Broadband coming to northern Alaska on Dec. 1st …
A spokesman for the Anchorage-based company that’s building a fiber-optic cable system in northern Alaska announced this week when it’ll activate the system that will bring broadband to five northern coastal communities.
“The system will go live Dec. 1 in those northwest Alaska communities – all of them,” Quintillion spokesman Tim Woolston said Tuesday. He says that’s good news for the people who live in Nome, Kotzebue, Point Hope, Wainwright and Utqiagvik, formerly known as Barrow.
“We’re excited to finish this project and provide high-speed broadband to these communities that have needed it for so long,” he said.
The cable will supplement and in some cases replace the slower satellite-based system that’s provided substandard Internet access in those and other remote Alaskan communities for years. Woolston says Quintillion laid cable last year, but had to bring its contractors’ ships back to finish the task.
“There’s a little bit more work that needs to be done starting this July, when the ice conditions are favorable, so we can get ships back on the water,” he said.

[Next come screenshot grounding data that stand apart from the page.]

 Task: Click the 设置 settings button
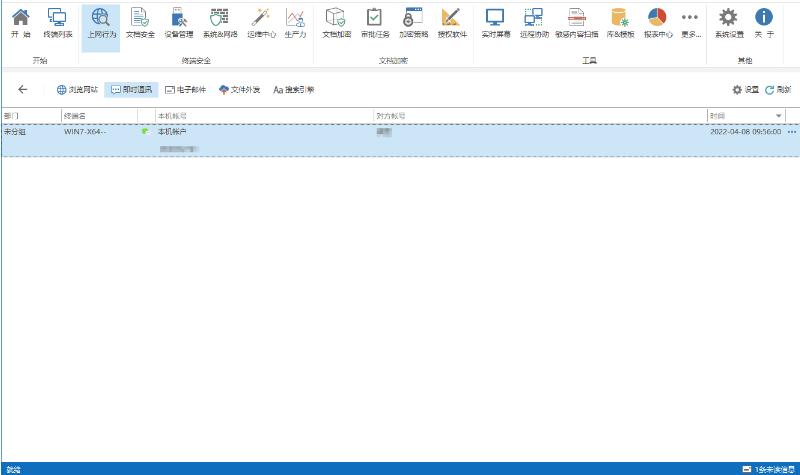[746, 90]
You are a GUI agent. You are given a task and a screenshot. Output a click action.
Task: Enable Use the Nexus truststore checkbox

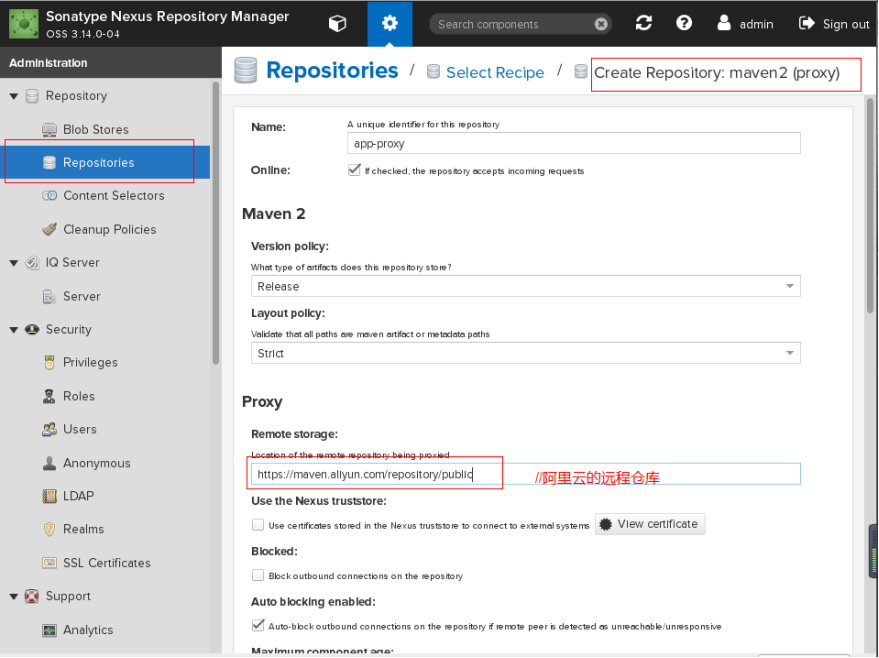coord(258,524)
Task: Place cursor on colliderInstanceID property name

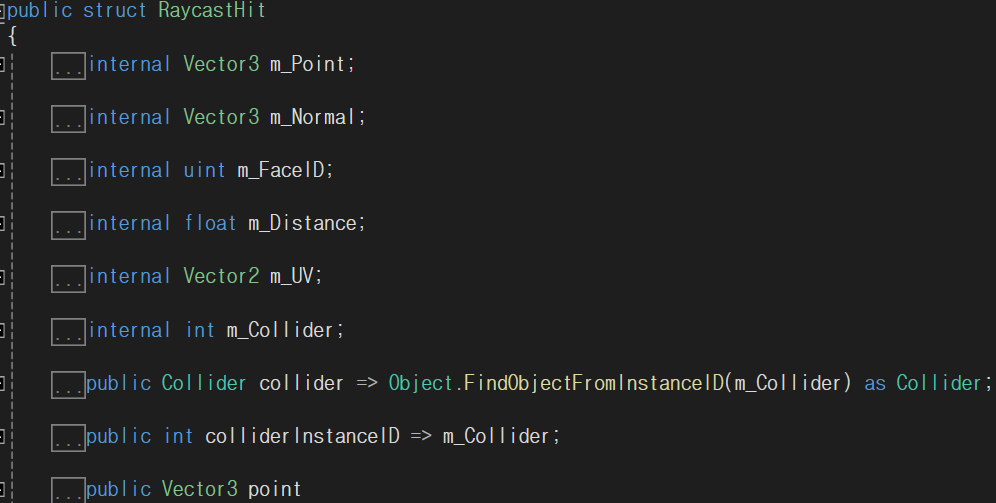Action: coord(302,436)
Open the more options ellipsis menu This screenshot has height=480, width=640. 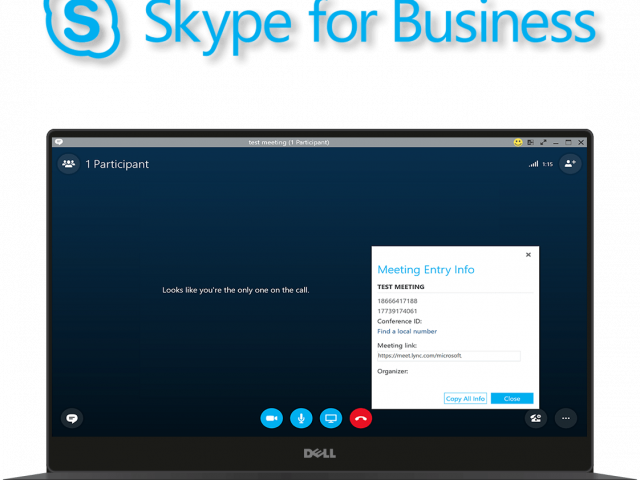pyautogui.click(x=567, y=419)
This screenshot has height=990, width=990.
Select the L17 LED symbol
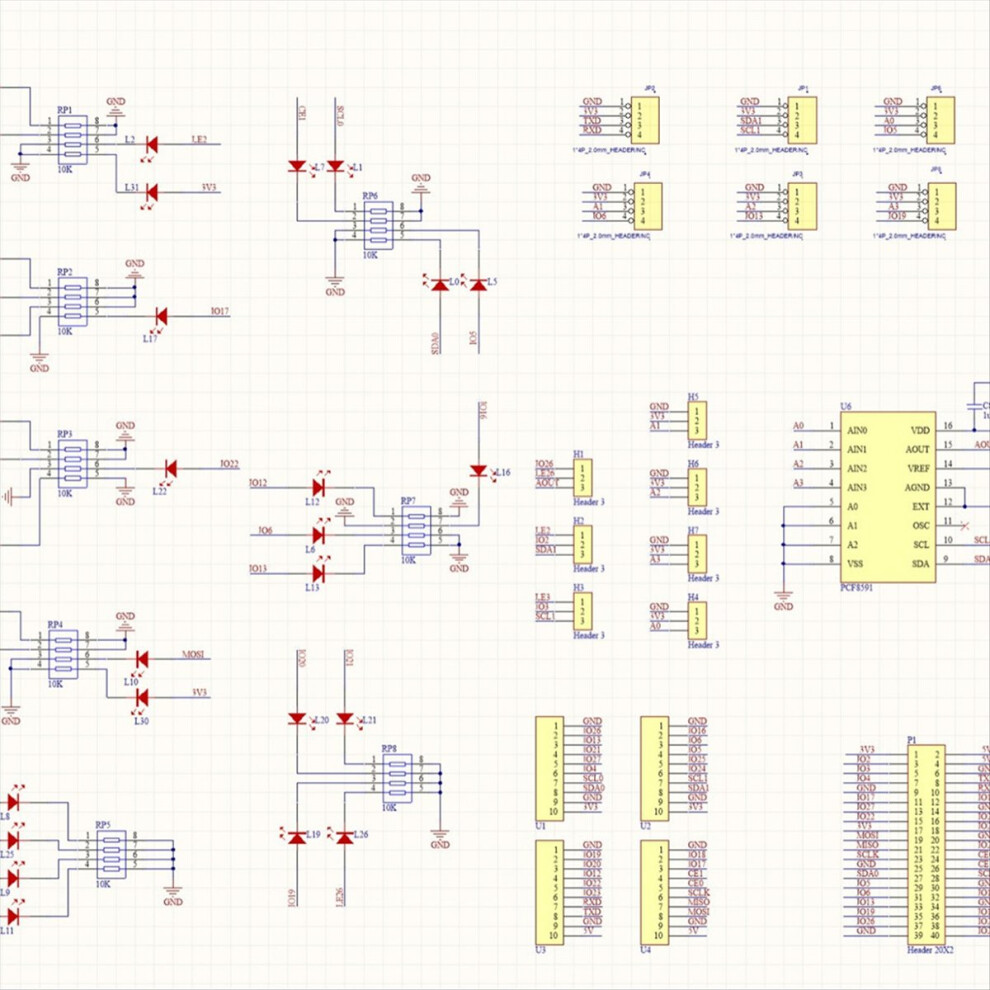(160, 317)
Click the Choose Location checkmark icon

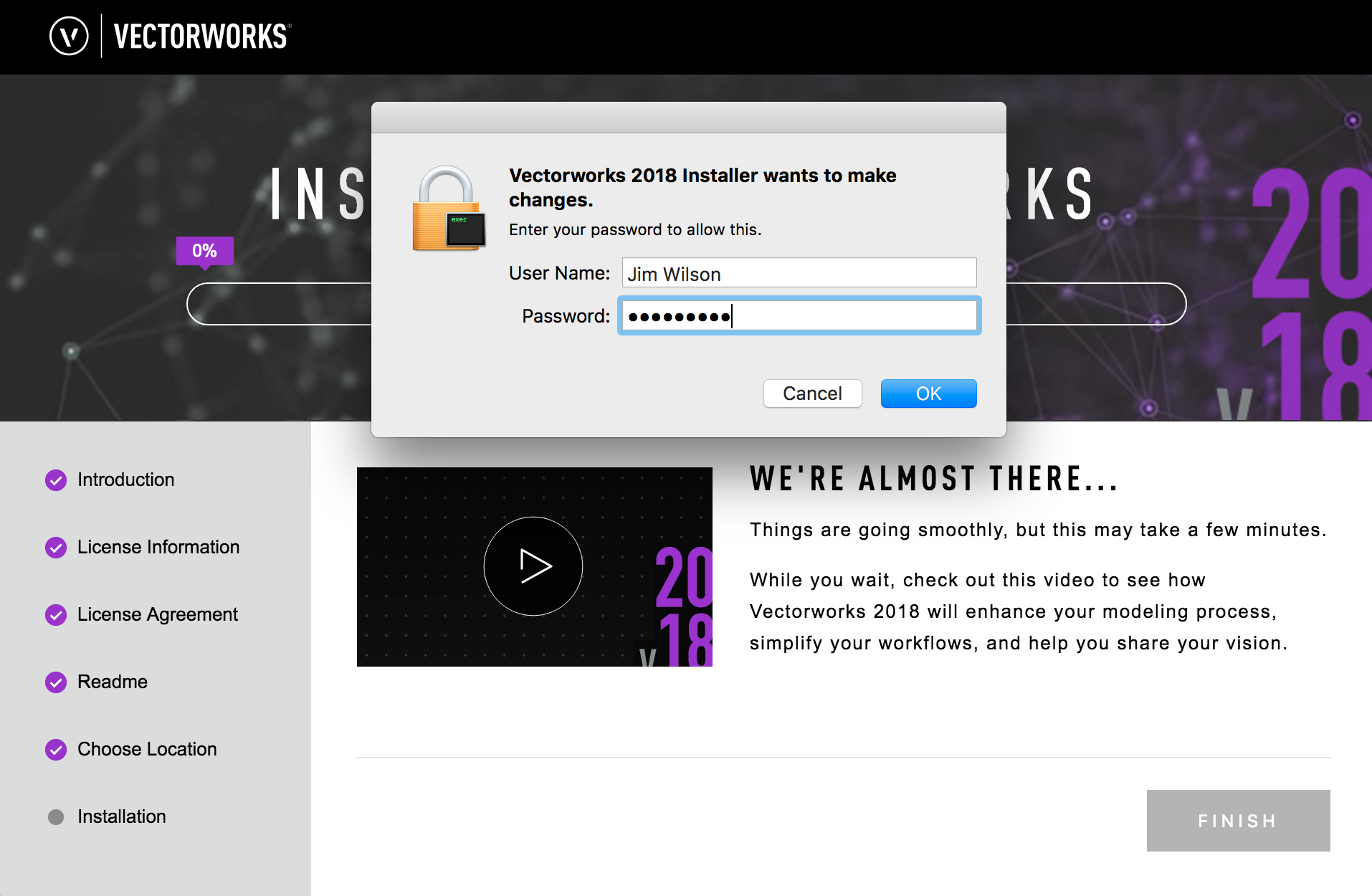[56, 750]
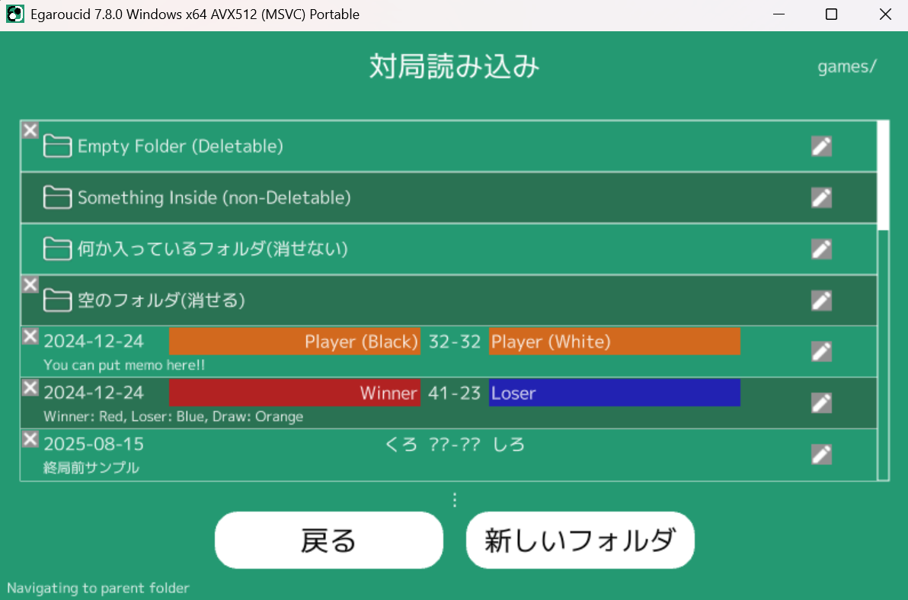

Quintillion CEO Elizabeth Pierce says the company had to bring in the ships to use a specially designed tool to bury the cable deeply into the sea floor, to protect it from hazards like a ship dragging its anchor and the more uniquely Arctic threat of being damaged by chunks of ice scraping along the ocean floor – a hazard known as “ice gouging.”
“There can be some very deep cuts into the sea floor by that ice activity – certainly severe enough … to damage the cable,” Pierce said during a talk she gave last month at the University of Alaska Fairbanks. She says the company designed a cable that would withstand Arctic conditions and a plow-like device that would bury it up to 12 feet below the ocean floor – deep enough to protect it from natural and human-caused hazards.
“That plows a trench in the sea floor and lays the cable in as it plows, so that it fills back in over the cable,” Pierce said.
She told those attending her keynote talk at UAF's Arctic Broadband Forum that the project is the first phase of what the company hopes will become a 10,000-mile system linking Asia and Europe via the Arctic.
“We decided to start the project with the hardest part first; we decided to start with Alaska.”
Pierce says Quintillion is working on plans for the next two phases of the project, which call for running a cable from Nome west to Asia and another running from Prudhoe Bay east through the Canadian Arctic and on to Europe.